Redakcja, Informacja prasowa

2023-03-08

- Po udanej weryfikacji w Puławach czeka mnie kolejna. Nie biorę rywali z łapanki, więc każda walka jest sprawdzeniem moich umiejętności - mówi Michał Soczyński (5-0, 2 KO), który podczas piątkowej gali Dzierżoniów Boxing Night spotka się ze Słowakiem Michalem Plesnikiem (9-6, 7 KO). Transmisja w TVP Sport. Bilety na eBilet.pl.

To kolejna gala organizowana wspólnie przez Tymex Boxing Promotion, MB Promotion i Quensberry Polska. Właśnie z tą ostatnią grupą związany jest Michał, zawodnik kategorii junior ciężkiej.

- Podobnie jak przed poprzednią galą trenowałem w Hiszpanii pod okiem Gabriela Sarmiento.
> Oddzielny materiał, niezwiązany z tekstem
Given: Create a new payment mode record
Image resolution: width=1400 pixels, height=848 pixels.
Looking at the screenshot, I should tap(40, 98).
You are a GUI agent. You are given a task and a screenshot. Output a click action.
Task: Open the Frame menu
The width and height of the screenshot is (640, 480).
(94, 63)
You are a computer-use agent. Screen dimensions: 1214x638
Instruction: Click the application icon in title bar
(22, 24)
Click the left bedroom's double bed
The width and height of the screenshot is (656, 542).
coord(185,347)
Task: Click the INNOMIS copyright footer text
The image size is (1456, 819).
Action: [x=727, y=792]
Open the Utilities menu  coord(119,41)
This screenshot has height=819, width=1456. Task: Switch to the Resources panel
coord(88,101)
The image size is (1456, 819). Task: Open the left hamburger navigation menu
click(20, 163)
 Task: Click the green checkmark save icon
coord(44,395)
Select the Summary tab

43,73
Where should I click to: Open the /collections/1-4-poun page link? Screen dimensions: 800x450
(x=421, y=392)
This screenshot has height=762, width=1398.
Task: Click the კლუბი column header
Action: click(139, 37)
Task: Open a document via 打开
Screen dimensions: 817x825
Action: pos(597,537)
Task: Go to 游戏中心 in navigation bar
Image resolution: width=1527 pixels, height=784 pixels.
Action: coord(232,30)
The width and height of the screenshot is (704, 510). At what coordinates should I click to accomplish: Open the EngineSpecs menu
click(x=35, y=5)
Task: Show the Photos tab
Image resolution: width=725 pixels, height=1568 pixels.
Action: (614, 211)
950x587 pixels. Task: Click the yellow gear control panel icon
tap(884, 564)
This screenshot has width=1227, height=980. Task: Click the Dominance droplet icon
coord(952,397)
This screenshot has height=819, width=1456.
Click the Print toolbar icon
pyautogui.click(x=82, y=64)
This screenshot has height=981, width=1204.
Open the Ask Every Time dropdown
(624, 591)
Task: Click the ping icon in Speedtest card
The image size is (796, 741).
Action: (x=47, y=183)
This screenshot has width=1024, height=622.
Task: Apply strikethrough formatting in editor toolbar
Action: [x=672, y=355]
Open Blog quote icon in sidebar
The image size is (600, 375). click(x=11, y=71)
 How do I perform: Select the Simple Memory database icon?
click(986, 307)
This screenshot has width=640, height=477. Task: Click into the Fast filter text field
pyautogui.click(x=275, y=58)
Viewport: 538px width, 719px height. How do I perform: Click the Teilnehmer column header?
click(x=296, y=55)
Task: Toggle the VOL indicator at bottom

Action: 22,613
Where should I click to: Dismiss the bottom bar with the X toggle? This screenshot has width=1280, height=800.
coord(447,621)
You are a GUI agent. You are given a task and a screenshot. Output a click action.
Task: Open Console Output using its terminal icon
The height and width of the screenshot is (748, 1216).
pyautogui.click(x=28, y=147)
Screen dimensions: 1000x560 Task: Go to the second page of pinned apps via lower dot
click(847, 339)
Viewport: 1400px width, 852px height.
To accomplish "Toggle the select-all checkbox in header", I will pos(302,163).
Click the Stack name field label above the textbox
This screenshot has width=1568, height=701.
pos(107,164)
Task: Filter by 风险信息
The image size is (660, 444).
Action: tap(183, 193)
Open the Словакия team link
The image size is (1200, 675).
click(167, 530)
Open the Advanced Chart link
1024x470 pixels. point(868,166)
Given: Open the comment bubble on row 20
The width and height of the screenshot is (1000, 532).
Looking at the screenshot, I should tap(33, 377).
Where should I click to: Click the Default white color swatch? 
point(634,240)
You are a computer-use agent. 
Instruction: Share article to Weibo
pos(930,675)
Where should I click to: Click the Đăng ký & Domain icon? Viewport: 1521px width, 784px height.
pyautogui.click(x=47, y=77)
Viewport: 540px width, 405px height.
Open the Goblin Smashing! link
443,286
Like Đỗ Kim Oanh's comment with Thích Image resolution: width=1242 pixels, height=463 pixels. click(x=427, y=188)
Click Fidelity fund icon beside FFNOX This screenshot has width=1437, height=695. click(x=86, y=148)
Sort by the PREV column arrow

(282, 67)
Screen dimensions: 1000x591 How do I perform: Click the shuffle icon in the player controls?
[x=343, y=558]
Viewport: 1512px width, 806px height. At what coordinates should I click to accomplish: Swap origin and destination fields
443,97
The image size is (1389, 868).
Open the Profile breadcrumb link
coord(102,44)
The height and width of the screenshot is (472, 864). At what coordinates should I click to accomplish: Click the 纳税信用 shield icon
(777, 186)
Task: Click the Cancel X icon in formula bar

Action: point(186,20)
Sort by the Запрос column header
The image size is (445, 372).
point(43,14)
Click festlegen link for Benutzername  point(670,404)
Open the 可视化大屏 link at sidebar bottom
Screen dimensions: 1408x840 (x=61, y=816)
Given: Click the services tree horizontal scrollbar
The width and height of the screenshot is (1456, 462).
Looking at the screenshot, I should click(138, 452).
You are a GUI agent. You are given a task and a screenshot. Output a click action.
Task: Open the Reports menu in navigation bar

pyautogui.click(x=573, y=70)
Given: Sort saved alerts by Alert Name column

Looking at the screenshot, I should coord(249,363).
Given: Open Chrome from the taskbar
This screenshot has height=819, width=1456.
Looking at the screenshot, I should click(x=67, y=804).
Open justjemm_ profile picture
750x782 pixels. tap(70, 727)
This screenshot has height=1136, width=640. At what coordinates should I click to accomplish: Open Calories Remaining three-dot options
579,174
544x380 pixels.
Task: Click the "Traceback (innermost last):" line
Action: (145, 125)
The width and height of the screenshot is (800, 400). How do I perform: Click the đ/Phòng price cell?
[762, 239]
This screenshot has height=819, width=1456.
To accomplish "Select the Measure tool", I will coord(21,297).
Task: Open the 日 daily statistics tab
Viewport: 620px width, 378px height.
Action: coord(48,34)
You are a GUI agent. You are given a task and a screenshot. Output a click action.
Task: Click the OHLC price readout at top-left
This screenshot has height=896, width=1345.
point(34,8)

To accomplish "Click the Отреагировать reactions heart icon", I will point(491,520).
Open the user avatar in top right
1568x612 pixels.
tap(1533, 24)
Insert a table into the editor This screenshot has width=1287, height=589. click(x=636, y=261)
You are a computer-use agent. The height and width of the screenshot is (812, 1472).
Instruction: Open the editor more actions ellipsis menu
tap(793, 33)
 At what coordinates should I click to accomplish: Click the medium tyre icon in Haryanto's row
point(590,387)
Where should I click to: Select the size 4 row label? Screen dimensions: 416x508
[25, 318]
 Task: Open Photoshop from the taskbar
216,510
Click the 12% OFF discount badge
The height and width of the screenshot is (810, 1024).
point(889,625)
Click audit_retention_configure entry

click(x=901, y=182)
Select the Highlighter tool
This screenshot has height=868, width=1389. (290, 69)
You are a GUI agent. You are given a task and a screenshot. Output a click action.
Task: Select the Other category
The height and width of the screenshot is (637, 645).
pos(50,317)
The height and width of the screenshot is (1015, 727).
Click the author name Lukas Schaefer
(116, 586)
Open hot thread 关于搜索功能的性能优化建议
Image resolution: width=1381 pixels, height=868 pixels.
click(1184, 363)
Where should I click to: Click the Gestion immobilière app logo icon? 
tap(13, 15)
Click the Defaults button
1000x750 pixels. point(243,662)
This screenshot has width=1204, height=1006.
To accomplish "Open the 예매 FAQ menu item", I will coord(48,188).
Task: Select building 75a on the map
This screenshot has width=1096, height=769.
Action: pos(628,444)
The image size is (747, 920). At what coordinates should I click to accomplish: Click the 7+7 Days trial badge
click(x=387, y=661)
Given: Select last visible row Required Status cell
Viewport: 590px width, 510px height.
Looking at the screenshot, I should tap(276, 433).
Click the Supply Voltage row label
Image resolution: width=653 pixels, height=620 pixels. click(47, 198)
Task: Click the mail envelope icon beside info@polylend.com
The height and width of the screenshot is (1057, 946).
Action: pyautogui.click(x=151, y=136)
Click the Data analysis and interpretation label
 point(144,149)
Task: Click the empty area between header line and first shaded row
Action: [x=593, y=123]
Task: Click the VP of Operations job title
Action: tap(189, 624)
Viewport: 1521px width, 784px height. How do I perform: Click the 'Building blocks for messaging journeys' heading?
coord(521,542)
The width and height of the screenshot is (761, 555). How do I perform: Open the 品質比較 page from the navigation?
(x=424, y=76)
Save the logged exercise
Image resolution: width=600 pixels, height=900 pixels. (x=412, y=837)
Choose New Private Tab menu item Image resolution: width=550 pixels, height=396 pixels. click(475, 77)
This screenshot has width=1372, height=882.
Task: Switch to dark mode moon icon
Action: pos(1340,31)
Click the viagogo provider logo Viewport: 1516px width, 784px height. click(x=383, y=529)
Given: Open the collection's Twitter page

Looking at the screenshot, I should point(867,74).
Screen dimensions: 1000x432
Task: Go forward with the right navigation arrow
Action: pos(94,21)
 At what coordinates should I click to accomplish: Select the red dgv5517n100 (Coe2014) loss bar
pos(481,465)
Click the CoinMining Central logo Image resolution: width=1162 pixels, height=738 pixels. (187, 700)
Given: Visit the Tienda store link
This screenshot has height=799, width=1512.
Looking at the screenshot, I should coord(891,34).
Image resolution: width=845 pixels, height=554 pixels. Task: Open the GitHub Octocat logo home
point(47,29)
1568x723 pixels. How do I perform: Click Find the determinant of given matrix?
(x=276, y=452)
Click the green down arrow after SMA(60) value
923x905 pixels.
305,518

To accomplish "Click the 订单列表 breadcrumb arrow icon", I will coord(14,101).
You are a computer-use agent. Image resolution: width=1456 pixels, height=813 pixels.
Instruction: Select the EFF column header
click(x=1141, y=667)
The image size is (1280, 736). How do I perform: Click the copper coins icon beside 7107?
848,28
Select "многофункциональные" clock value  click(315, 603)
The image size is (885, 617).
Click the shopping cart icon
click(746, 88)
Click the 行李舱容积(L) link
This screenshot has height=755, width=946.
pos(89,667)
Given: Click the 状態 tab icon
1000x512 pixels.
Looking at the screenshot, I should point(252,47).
Tym razem miałem pełne dwa miesiące na przygotowanie najwyższej formy. Chcę być mistrzem świata w wadze cruiser, a żeby spełnić marzenie przeniosłem się na południe Europy. Tam w dobrych warunkach rozwijam swoją karierę pięściarską - powiedział bokser promowany przez Mariusza Krawczyńskiego.

Ponad dwa miesiące temu w Puławach "Soczek" znokautował w drugiej rundzie urodzonego we Włoszech Czecha Alessandro Jandejseka. Tym razem przeciwnikiem będzie Michal Plesnik, który pokonał m.in. byłego amatorskiego wicemistrza Europy Igora Jakubowskiego, a ostatnio - również na polskim ringu, przegrywał z Adamem Balskim i Youri Kalengą.

- Plesnik potrafi boksować, to wojownik. Nie odmawia żadnych wyzwań, bierze trudne walki. Dlatego wolę walczyć z takimi gośćmi, a nie kimś słabym. Pojedynek został zakontraktowany na osiem rund, a ile potrwa, któż to wie. Chcę znów pokazać szybkość, charakter i nieustępliwość. Właśnie dla takich walk warto rozwijać boks zawodowy. Chciałbym zachęcić wszystkich sympatyków sportu i pięściarstwa do oglądania mojego pojedynku z Plesnikiem, na pewno będzie warto! Przy okazji dziękuję tym, którzy we mnie wierzą i wspierają z Lublina, Gminy Dorohusk i Chełma - stwierdził Soczyński.

Na sparingach w hiszpańskim Elche najczęściej walczył z Niemcem rosyjskiego pochodzenia Serge Michelem (13-3, 9 KO), olimpijczykiem z Rio de Janeiro.

- Jak sparować to tylko z takimi rywalami jak Serge Michel, który wie o co chodzi w naszym sporcie. Naprawdę dobry, pełny okres sparingowy. Wspólnie z trenerem Sarmiento idziemy po następne zwycięstwo. To kolejny przystanek w mojej karierze. Muszę wygrać, by piąć się po bokserskiej drabinie. Będę gotowy w piątek na osiem rund, a jeśli potrwa krócej, to też dobrze. Podchodzę do niej jak do swojej najtrudniejszej, by wydobyć z siebie to, co najlepsze. Chociaż na papierze Plesnik nie jest najgroźniejszym z moich rywali – ocenił Michał.

W walce wieczoru Robert Parzęczewski (29-2, 17 KO) będzie walczył z Nuhu Lawalem (27-10, 15 KO), Michał Leśniak (17-2-1, 5 KO) z Aleksandrem Jasiewiczem (5-1), Tomasz Nowicki (10-2, 3 KO) z Jewgienim Makarczukiem (6-0, 3 KO), a Oskar Wierzejski (5-0-1, 1 KO) z Czechem Stanislavem Eschnerem (15-18-1, 8 KO).